Exercise: Pull out each line of the data below that contains the string "Viewport". Case counts.

Collected data entries:
— start —

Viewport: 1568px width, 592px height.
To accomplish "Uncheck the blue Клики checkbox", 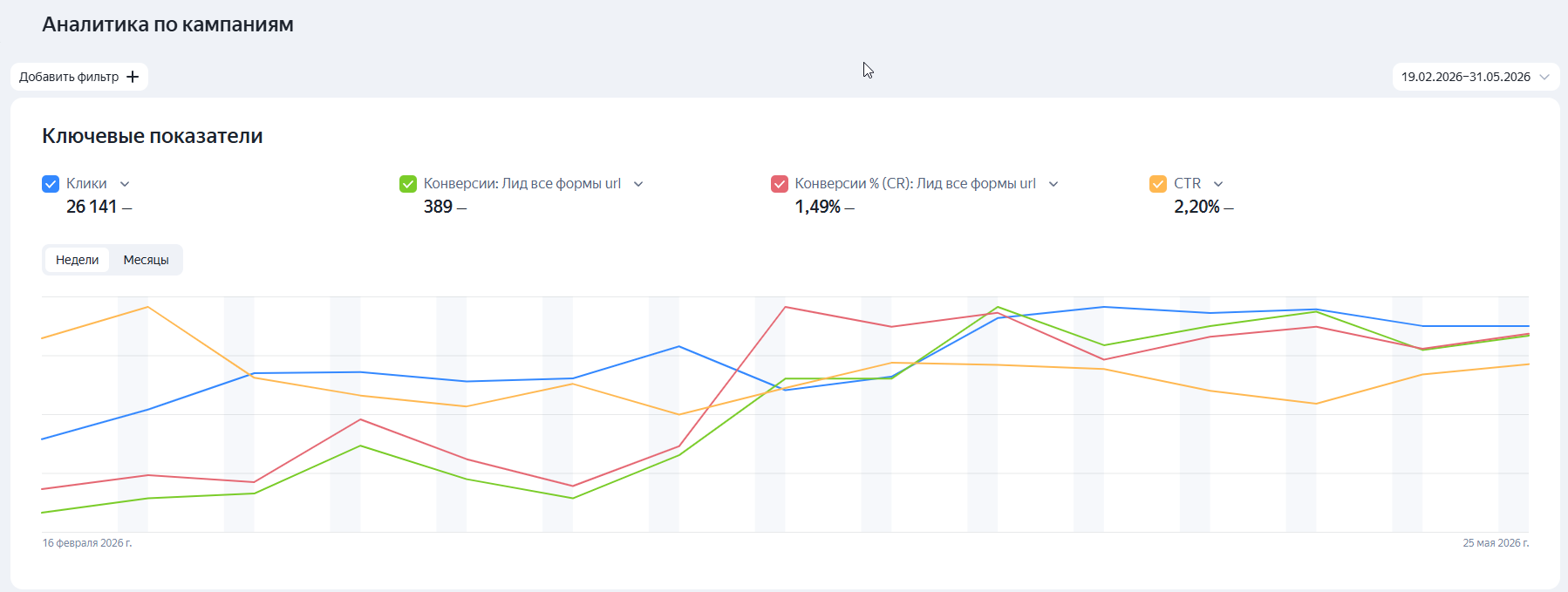I will (x=51, y=184).
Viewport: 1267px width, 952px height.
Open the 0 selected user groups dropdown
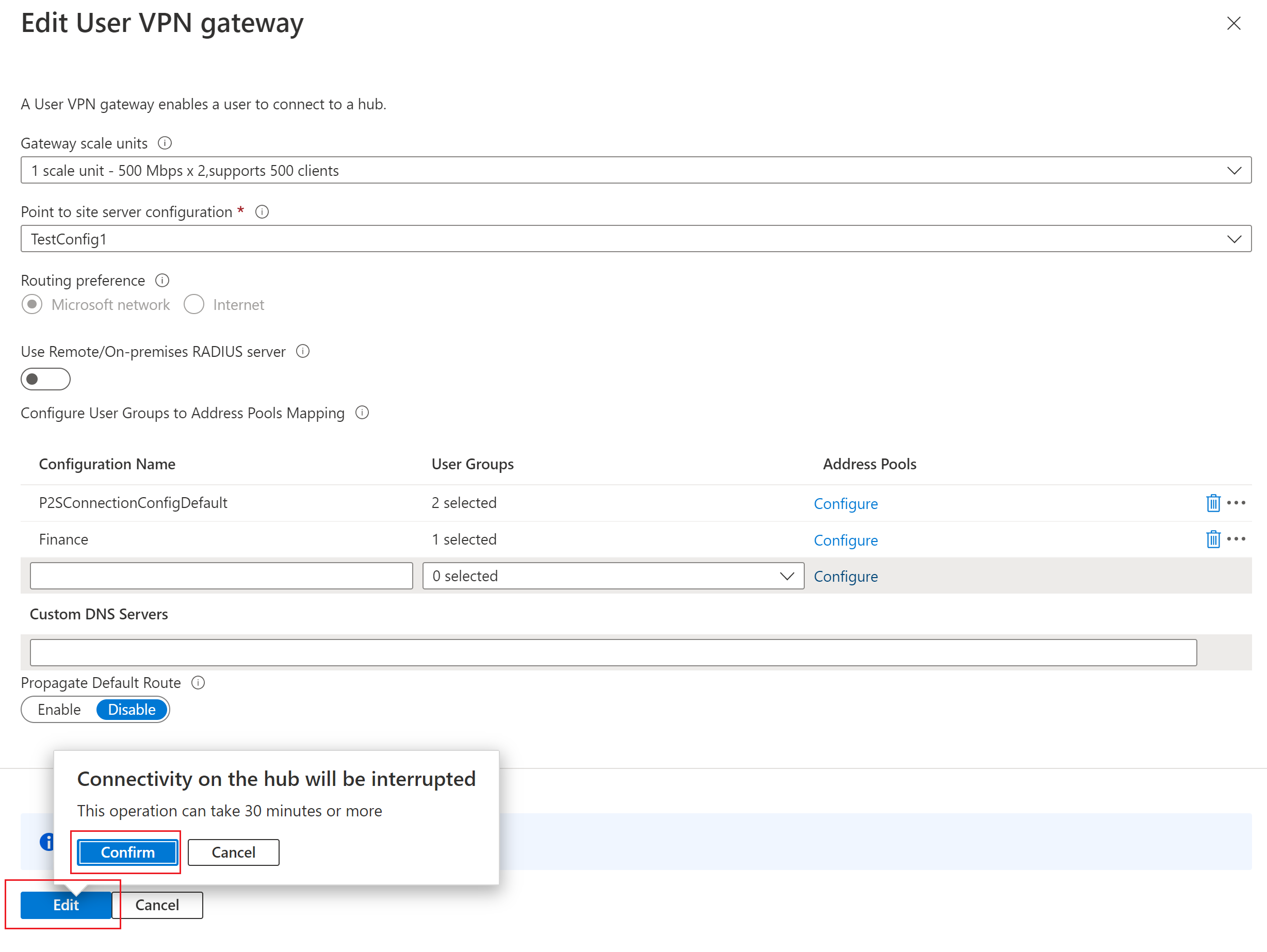612,576
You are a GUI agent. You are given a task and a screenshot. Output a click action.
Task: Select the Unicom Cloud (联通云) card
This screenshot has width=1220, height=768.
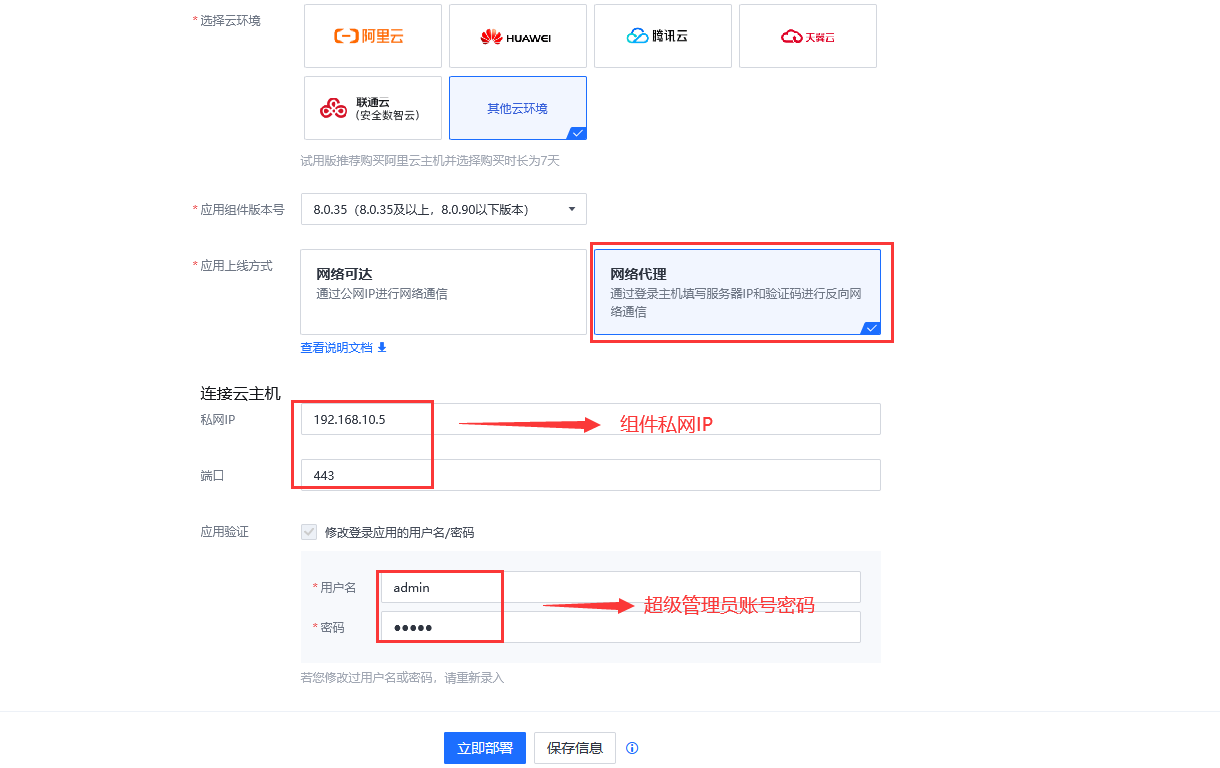[372, 108]
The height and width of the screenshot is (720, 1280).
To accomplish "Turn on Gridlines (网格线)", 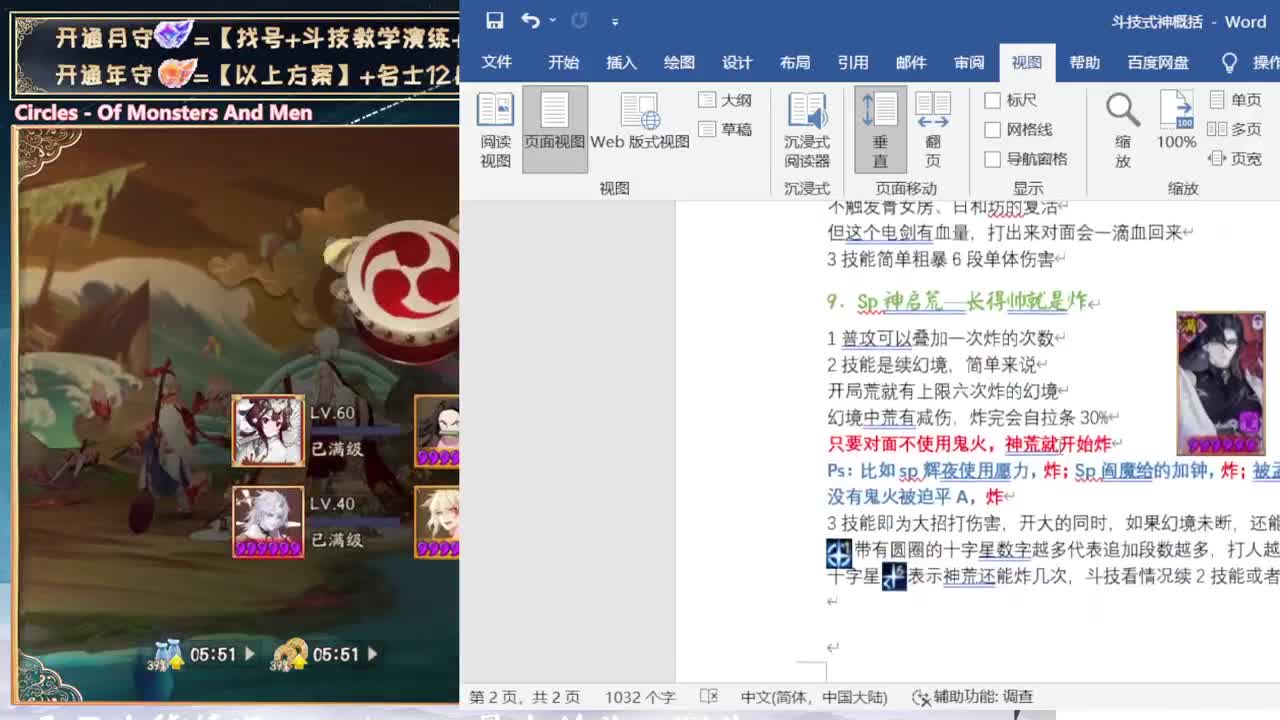I will [1020, 128].
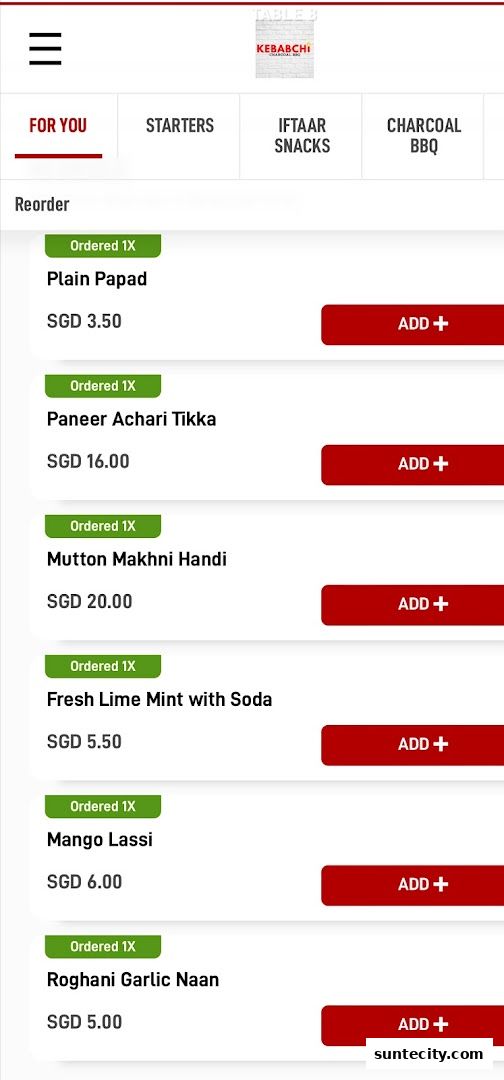Open the Iftaar Snacks tab

(x=302, y=136)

— end —

Written response:
Viewport: 1568px width, 592px height.
Viewport: 1267px width, 952px height.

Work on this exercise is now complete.